Problem to solve:
Reproduce the data below word for word, starting at its first line and ending at the line that contains "tap(155, 80)", with that line included.

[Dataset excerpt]
>>
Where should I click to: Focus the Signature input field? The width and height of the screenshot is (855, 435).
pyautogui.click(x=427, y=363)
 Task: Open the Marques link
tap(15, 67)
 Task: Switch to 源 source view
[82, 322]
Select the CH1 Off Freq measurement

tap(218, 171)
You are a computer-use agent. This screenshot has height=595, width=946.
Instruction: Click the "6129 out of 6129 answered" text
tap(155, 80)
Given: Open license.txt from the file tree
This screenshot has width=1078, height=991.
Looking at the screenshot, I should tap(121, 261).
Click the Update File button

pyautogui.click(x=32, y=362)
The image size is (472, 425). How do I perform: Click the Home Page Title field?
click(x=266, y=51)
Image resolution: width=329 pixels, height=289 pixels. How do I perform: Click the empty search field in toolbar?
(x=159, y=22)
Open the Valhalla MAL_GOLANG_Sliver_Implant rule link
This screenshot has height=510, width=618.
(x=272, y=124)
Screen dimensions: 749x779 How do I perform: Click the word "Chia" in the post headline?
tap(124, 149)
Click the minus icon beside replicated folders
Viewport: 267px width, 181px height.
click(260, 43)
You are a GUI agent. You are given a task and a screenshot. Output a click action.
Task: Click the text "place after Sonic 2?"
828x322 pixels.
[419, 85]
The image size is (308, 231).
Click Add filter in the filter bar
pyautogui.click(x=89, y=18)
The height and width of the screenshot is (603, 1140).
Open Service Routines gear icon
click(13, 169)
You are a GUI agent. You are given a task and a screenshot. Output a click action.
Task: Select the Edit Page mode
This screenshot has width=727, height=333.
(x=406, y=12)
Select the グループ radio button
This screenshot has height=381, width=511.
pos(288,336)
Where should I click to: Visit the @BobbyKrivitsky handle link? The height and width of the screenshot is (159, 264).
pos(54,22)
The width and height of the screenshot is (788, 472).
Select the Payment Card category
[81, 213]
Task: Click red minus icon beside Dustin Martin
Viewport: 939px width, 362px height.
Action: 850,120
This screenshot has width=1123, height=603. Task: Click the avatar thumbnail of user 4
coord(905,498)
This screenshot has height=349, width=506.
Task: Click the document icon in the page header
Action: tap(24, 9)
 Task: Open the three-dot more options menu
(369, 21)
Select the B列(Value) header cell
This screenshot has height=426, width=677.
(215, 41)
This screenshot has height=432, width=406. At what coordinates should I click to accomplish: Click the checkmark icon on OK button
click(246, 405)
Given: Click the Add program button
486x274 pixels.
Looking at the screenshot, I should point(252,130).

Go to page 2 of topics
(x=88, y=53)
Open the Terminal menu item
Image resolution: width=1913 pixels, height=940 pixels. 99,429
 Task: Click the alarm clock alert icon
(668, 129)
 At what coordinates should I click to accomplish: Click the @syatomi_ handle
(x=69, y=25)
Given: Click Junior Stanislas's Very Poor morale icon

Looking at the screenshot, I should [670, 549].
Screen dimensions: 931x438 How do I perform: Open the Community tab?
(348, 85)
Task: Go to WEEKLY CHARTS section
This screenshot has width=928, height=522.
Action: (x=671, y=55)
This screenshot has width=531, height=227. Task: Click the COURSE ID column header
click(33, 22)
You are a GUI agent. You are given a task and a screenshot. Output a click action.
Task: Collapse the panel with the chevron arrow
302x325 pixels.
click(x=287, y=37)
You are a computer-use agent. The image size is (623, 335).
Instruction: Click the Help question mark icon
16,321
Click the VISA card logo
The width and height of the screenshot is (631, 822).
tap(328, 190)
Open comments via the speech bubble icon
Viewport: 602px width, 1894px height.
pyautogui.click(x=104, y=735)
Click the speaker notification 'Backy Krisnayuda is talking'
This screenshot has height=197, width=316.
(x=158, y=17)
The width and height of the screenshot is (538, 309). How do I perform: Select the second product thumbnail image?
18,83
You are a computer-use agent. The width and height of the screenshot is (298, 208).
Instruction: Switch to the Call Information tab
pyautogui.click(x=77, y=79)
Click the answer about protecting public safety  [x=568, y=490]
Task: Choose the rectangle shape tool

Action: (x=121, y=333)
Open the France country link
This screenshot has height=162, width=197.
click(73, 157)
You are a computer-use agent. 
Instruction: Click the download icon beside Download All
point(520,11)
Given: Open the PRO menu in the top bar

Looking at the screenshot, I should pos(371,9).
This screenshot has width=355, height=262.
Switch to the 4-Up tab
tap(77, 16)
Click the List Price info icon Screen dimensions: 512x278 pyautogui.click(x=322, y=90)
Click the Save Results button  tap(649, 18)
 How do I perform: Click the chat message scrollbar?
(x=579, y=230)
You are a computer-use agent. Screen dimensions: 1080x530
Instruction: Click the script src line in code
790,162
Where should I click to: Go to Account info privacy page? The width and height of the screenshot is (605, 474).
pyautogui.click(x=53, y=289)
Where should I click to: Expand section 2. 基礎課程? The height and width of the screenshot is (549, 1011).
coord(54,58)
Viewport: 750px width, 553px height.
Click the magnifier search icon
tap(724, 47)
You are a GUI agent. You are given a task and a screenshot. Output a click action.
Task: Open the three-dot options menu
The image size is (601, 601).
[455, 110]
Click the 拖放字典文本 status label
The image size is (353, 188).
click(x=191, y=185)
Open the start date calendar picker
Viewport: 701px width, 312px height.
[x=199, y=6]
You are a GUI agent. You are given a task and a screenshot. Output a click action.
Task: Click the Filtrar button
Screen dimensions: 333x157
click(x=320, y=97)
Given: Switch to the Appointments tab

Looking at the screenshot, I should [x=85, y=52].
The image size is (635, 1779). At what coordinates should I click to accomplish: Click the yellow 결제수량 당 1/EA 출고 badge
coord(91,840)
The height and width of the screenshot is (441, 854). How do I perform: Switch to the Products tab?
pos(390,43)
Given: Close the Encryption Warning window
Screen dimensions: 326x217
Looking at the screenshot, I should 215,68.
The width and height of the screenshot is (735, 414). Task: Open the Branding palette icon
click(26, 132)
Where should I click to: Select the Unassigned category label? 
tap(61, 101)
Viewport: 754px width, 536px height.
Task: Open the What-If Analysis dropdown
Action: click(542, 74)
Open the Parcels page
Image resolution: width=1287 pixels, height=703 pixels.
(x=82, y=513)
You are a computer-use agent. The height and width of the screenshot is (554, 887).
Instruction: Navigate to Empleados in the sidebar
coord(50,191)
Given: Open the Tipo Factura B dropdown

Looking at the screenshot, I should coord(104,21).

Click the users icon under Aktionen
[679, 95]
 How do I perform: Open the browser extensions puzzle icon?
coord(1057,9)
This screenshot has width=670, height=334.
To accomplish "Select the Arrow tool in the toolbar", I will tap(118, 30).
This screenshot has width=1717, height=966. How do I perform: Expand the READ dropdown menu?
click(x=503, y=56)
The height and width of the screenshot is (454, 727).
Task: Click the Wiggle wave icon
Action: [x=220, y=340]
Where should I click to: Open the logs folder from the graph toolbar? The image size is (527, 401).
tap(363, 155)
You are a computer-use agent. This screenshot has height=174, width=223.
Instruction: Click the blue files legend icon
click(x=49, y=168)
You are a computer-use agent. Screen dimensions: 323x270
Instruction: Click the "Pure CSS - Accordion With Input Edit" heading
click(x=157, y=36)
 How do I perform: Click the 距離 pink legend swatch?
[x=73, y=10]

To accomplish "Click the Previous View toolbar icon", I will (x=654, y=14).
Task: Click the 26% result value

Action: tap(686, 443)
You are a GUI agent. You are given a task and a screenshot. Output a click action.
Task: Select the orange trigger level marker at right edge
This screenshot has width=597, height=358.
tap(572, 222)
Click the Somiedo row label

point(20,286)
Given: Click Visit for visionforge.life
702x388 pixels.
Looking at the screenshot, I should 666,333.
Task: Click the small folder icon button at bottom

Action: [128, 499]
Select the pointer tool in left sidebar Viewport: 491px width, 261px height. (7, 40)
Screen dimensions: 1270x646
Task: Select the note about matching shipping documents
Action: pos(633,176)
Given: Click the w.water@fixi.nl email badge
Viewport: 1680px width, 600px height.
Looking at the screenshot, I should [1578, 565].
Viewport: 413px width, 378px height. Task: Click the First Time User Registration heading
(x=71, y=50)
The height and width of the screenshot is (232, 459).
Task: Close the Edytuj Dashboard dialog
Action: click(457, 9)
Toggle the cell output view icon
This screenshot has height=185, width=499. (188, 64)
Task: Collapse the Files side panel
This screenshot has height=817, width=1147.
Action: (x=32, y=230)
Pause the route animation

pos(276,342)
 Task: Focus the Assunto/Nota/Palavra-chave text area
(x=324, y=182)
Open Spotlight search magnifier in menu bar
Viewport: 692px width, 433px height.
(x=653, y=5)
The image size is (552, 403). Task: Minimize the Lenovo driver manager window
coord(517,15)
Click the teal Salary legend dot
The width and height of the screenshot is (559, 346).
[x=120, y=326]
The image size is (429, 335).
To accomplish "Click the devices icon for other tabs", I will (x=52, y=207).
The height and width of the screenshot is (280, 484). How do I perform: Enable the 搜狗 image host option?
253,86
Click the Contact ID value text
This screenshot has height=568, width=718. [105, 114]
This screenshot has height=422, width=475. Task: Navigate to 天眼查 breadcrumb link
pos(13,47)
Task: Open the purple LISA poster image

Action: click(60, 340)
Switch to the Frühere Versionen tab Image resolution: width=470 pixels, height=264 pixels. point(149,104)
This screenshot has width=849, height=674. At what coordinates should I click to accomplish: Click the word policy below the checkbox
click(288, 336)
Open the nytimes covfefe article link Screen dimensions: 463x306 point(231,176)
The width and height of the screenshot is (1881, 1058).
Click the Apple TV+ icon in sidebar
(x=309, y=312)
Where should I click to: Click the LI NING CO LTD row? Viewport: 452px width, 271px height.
<<
Final answer:
Where should I click to: Focus the Signature input field? The width and height of the screenshot is (855, 435).
pyautogui.click(x=427, y=363)
 Task: Open the Marques link
tap(15, 67)
 Task: Switch to 源 source view
[82, 322]
Select the CH1 Off Freq measurement

tap(218, 171)
You are a computer-use agent. This screenshot has height=595, width=946.
Instruction: Click the "6129 out of 6129 answered" text
tap(155, 80)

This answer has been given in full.